The inspiration for this dish came from my 92-year-old Grandma Norma. This woman is a whiz in the kitchen and I’ve learned so many tricks and tips from her over the years. One of them being this:
Orange Marmalade + Soy Sauce + Sautéed Vegetables = A super easy and delicious stir fry!
So, I took inspiration from this nugget of information and put my own spin on it, which is what I’ll share with you now! Here goes:
1. In a large skillet, heat the oil over medium-high heat for about 30 seconds. Then, carefully add the prepped vegetables and spread them out into as much of a single layer as possible. I like using broccoli, carrots and asparagus…
But you can’t go wrong with red bell pepper, broccoli and sugar snap peas, either!
I usually always include broccoli because this veg soaks up the juices in this dish quite splendidly!
Now, I know this is called a “stir fry”, but at this point we’re actually going to just let these veggies be for about 4 minutes without touching them so they can get some char going.

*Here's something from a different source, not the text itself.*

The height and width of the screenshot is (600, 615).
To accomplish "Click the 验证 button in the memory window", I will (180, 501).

2. Meanwhile, combine the onion powder, garlic powder and ground ginger in a pinch bowl and then sprinkle it evenly over the surface of the vegetables.

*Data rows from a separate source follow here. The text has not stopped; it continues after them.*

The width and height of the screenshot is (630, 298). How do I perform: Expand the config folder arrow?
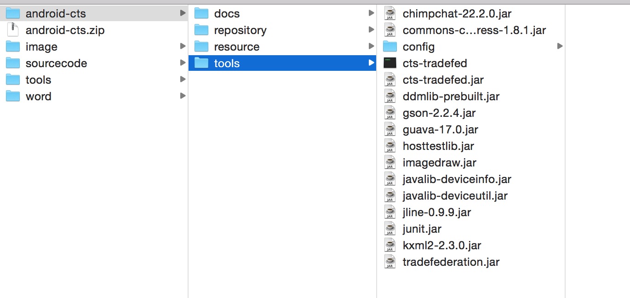coord(560,46)
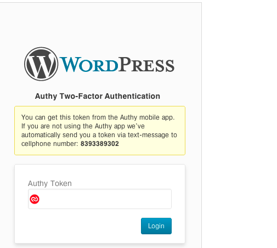Click the "cellphone number:" text
277x248 pixels.
click(50, 144)
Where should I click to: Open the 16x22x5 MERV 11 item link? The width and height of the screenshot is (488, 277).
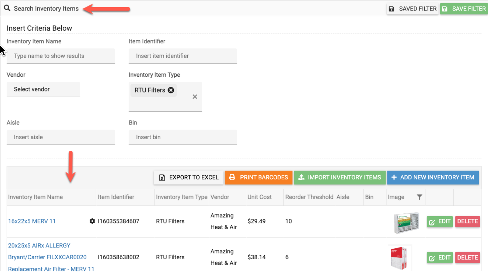click(32, 221)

3. After those 4 minutes, take a large spatula and do your best to flip the vegetables over. The goal is to now let the other side get some brown color going! We’ll let this go for another 3 – 4 minutes.
4. While you’re waiting, combine the marmalade, soy sauce (or substitute) and water in a small bowl to create our sauce. This is also a good time to prep and measure out the black beans, if you haven’t already.
5. Once those 3 – 4 minutes are up, give those vegetables a good stir and then add the sauce and black beans. Stir a couple more times and then turn the heat down to low. Simmer for about 2 minutes.
6. Pile some cooked rice or quinoa on a plate or in a bowl and add generous helpings of the vegetable stir fry right on top! Serve immediately.
Like a little heat? Add a pinch or two of red chili flakes to the top! That’s Jeff’s favorite way to go.
Hope you love this dish as much as we do!
15-Minute Asian Stir Fry
Makes about 3 servings
2 T. Oil (preferably olive oil or organic canola)
6 – 7 cups of Three different types of vegetables*, chopped into bite-sized pieces
1 1/2 tsp. Onion Powder
1 tsp. Garlic Powder
1 tsp. Ground Ginger
1/4 cup Orange Marmalade
2 1/2 T. Soy Sauce, Tamari or Bragg’s Aminos
2 T. Water
1 cup Black Beans (if using canned, drain and rinse first)
3 – 4 cups Cooked Rice or Quinoa (heat up the frozen type when in a pinch)
Optional – for some heat, a couple pinches of chili flakes
*My favorite vegetables to use in this dish are broccoli, carrots, sugar snap peas, asparagus or red bell pepper, but feel free to get creative!